Montag, 27. Juli 2015

Nicht widerlegbarer Verdacht

Als die deutschen Medien Krieg gegen die Regierung Tsipras führten, betraf ein Scharmützel den Einfluss der Spieltheorie auf die Verhandlungen zwischen Griechenland und seinen Gläubigern. Der Wirtschaftswissenschaftler und ehemalige Finanzminister Yanis Varoufakis hat bekanntlich ein Lehrbuch zum Thema verfasst. Varoufakis selbst schrieb dazu schon vor längerem in der New York Times:
Game theorists analyze negotiations as if they were split-a-pie games involving selfish players. Because I spent many years during my previous life as an academic researching game theory, some commentators rushed to presume that as Greece’s new finance minister I was busily devising bluffs, stratagems and outside options, struggling to improve upon a weak hand.
Nothing could be further from the truth.
Im folgenden erläuterte Varoufakis dann ausführlich, warum seiner Ansicht nach spieltheoretische Überlegungen nicht für den politischen und wirtschaftlichen Konflikt taugen. Diese Haltung ist nicht so ungewöhnlich: Viele Spieltheoretiker – meiner Meinung nach die vernünftigsten und schlausten – stufen die Aussagekraft dieser Theorie weit zurück. Die kann hilfreich sein, heißt es dann oft, oder, noch bescheidener, sie sei ein wirksamer Denksport.

Aber kaum ein deutscher Kommentator nahm die Distanzierung von Varoufakis zur Kenntnis oder wenigstens ernst.

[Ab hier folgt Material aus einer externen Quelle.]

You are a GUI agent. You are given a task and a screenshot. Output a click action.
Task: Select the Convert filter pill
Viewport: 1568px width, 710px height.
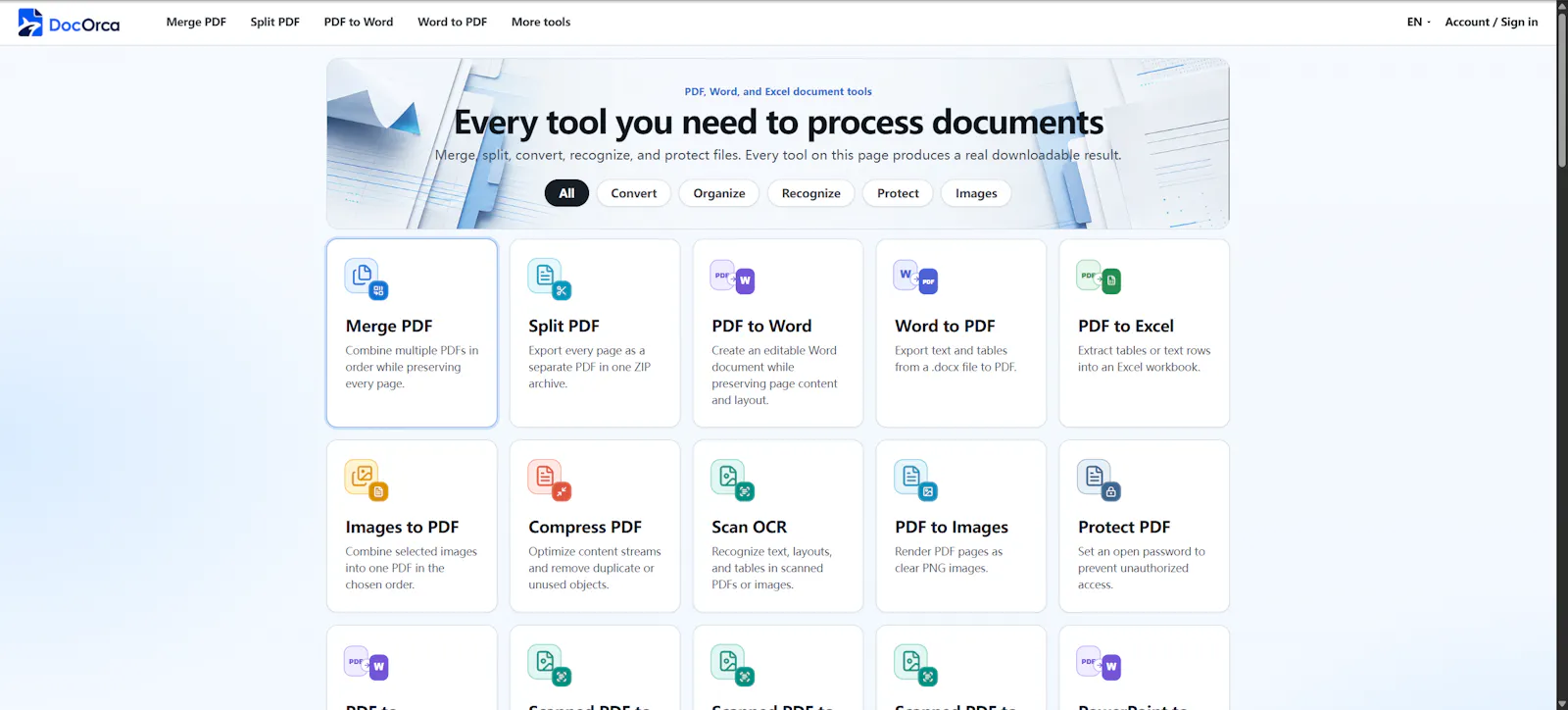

Sie fuhren fort, die griechische Verhandlungsführung mit Begriffen wie "Pokern", "Zocken" oder "Glücksspiel" zu belegen.

Das hat wohl auch damit zu tun, dass kaum einer von ihnen weiß, was Spieltheorie bedeutet. Der Begriff wird üblicherweise missverstanden. Mit Poker, Mensch ärger dich nicht oder Monopoly hat sie nichts zu tun. Eigentlich ist sie sogar weniger eine Theorie als vielmehr eine Methode, eine modellhafte Darstellungsweise, die Übersicht im Gewirr der Interessen und Handlungsoptionen bringen soll. Zu diesem Zweck trifft sie aber einige Annahmen, die wirklichkeitsfremd sind, sobald es um komplexere Gegenstände geht wie beispielsweise die sich verschärfenden Widersprüche in der Euro-Zone.

- Spieltheorie geht davon aus, dass sich die Interessen der Kontrahenten auf einen Nenner bringen lassen, den sie nebulös mit "Nutzen" beschreibt.

- Sie geht davon aus, dass die Kontrahenten rational handeln, worunter die weitestgehende Steigerung des Nutzens verstanden wird.

- Sie geht davon aus, dass die Kontrahenten wissen, was sie und ihre Gegner tun können.

- Sie geht davon aus, dass ihre Ziele sich nicht durch die Auseinandersetzung verändern.

Es ist bereits fraglich, wie viel es überhaupt analytisch bringt, den Konflikt als Spiel zwischen "Griechenland" und "den Institutionen" zu modellieren. Während der quälend langen Verhandlungen wurden die Verwerfungen und Gegensätze innerhalb der Troika und zwischen den europäischen Mächten immer deutlicher. Das war kein Tauziehen (das naturgemäß zwischen zwei Seiten entschieden wird), sondern ein Kesseltreiben, bei dem aus vielen Richtungen geschossen wird. Querschläger eingeschlossen. Die griechische Gesellschaft ist ebenso wenig ein einheitlicher Spieler, was die Schwankungen der Regierungsstrategie erklären mag.

Der deutsche Mikroökonom Alex Ockenfels, Experte für Verhaltensökonomik, meldet sich nun in der Wirtschaftswoche zu Wort und will erklären, was Varoufakis und Tsipras spieltheoretisch falsch gemacht hätten. Mit ihren Bluffs, Drohungen und Täuschungen hätten sie ihre Glaubwürdigkeit verspielt. Ockenfels' Fazit:

Ein kleines bisschen Expertise kann eben manchmal mehr schaden als nutzen.
Will das sagen, dass Varoufakis die Theorie einfach nicht begriffen hat? Hätte er psychologisch geschickter vorgehen sollen, wie es die Behavioural Economics nahelegen? Die Vertreter von Syriza werden den Makel einfach nicht los, ihnen sei alles, jede Täuschung zuzutrauen. In der ziemlich paranoiden Logik der Spieltheorie lässt sich dieser Verdacht einfach nicht entkräften.